# Given exercise
Reproduce the following lines verbatim, starting with the line containing "Task: Collapse the 防災 sidebar section" and ending with, and including, the line containing "(x=513, y=808)".

* Start *

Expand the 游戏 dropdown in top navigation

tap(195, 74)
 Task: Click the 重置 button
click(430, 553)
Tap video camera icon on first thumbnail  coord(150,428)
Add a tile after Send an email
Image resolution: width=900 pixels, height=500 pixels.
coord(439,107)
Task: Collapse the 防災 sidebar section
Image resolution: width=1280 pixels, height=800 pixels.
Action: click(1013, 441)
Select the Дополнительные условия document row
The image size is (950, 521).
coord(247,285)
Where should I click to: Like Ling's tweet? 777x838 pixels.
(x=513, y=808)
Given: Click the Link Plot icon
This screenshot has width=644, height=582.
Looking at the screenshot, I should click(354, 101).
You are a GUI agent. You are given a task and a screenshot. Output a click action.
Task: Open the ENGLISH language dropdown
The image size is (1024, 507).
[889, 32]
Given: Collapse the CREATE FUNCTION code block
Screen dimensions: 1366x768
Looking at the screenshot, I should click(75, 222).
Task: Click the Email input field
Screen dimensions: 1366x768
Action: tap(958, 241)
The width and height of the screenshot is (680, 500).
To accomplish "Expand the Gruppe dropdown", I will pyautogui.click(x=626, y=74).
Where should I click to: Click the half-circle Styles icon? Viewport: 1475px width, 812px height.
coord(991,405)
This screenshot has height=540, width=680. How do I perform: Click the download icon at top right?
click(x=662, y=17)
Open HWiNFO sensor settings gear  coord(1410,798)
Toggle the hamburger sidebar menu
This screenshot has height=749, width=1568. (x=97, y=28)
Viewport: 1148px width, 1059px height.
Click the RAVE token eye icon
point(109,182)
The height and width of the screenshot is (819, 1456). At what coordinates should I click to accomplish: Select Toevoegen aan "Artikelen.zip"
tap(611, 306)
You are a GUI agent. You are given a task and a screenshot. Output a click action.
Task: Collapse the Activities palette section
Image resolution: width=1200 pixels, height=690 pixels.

* End *

# Exercise result
Task: Collapse the 防災 sidebar section
Image resolution: width=1280 pixels, height=800 pixels.
Action: click(1013, 441)
Select the Дополнительные условия document row
The image size is (950, 521).
coord(247,285)
Where should I click to: Like Ling's tweet? 777x838 pixels.
(x=513, y=808)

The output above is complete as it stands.